BACKGROUND: While recent advances in genomics has enabled vast improvements in the quantification of genome-wide diversity and the identification of adaptive and deleterious alleles in model species, wildlife and non-model species have largely not reaped the same benefits. This has been attributed to the resources and infrastructure required to develop essential genomic datasets such as reference genomes. In the absence of a high-quality reference genome, cross-species alignments can provide reliable, cost-effective methods for single nucleotide variant (SNV) discovery. Here, we demonstrated the utility of cross-species genome alignment methods in gaining insights into population structure and functional genomic features in cheetah (Acinonyx jubatas), snow leopard (Panthera uncia) and Sumatran tiger (Panthera tigris sumatrae), relative to the domestic cat (Felis catus). RESULTS: Alignment of big cats to the domestic cat reference assembly yielded nearly complete sequence coverage of the reference genome. From this, 38,839,061 variants in cheetah, 15,504,143 in snow leopard and 13,414,953 in Sumatran tiger were discovered and annotated. This method was able to delineate population structure but limited in its ability to adequately detect rare variants. Enrichment analysis of fixed and species-specific SNVs revealed insights into adaptive traits, evolutionary history and the pathogenesis of heritable diseases. CONCLUSIONS: The high degree of synteny among felid genomes enabled the successful application of the domestic cat reference in high-quality SNV detection. The datasets presented here provide a useful resource for future studies into population dynamics, evolutionary history and genetic and disease management of big cats. This cross-species method of variant discovery provides genomic context for identifying annotated gene regions essential to understanding adaptive and deleterious variants that can improve conservation outcomes.

Mapping the genetic basis of diabetes mellitus in the Australian Burmese cat (Felis catus).

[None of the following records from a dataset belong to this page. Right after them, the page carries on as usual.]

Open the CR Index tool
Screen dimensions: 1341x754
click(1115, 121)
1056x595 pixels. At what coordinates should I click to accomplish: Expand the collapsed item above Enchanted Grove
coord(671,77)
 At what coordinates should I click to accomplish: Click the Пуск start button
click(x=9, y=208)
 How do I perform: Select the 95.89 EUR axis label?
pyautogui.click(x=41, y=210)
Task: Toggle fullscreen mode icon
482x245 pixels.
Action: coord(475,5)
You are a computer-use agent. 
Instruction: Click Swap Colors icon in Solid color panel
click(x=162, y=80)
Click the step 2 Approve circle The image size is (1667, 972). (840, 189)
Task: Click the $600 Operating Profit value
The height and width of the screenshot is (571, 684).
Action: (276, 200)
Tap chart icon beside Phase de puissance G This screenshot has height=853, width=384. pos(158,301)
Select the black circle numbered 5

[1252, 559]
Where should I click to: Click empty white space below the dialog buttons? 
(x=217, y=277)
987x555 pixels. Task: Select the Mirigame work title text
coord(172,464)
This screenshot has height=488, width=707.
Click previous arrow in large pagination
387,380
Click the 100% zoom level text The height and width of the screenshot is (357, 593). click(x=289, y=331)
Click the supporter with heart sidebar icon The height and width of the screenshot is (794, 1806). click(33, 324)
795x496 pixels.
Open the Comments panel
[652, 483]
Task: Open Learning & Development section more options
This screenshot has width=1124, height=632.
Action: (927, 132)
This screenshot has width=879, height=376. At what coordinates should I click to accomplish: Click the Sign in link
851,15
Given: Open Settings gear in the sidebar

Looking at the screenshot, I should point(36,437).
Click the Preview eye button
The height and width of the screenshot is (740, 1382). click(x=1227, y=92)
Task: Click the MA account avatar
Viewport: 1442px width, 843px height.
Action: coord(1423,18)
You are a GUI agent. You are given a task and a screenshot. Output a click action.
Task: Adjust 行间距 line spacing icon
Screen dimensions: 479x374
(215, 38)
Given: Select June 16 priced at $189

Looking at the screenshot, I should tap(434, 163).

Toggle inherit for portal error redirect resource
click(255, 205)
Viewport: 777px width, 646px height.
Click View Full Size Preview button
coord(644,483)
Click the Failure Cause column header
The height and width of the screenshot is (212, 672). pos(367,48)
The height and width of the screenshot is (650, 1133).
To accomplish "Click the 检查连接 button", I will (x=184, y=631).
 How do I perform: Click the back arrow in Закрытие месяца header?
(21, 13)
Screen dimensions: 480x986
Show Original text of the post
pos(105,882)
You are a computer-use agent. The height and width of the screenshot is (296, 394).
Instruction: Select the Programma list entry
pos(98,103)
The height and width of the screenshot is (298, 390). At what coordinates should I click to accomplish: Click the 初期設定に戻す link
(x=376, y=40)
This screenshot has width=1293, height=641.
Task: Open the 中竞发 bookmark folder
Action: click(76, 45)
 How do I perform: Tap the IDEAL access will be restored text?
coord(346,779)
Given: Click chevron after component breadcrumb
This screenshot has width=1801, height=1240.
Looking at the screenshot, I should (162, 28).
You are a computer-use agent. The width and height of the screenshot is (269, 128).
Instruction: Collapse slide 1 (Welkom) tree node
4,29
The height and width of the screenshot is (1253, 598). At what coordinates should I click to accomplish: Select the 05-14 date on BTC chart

Diabetes mellitus, a common endocrinopathy affecting domestic cats, shares many clinical and pathologic features with type 2 diabetes in humans. In Australia and Europe, diabetes mellitus is almost four times more common among Burmese cats than in other breeds. As a genetically isolated population, the diabetic Australian Burmese cat provides a spontaneous genetic model for studying diabetes mellitus in humans. Studying complex diseases in pedigreed breeds facilitates tighter control of confounding factors including population stratification, allelic frequencies and environmental heterogeneity. We used the feline SNV array and whole genome sequence data to undertake a genome wide-association study and runs of homozygosity analysis, of a case-control cohort of Australian and European Burmese cats. Our results identified diabetes-associated haplotypes across chromosomes A3, B1 and E1 and selective sweeps across the Burmese breed on chromosomes B1, B3, D1 and D4. The locus on chromosome B1, common to both analyses, revealed coding and splice region variants in candidate genes, ANK1, EPHX2 and LOX2, implicated in diabetes mellitus and lipid dysregulation. Mapping this condition in Burmese cats has revealed a polygenic spectrum, implicating loci linked to pancreatic beta cell dysfunction, lipid dysregulation and insulin resistance in the pathogenesis of diabetes mellitus in the Burmese cat.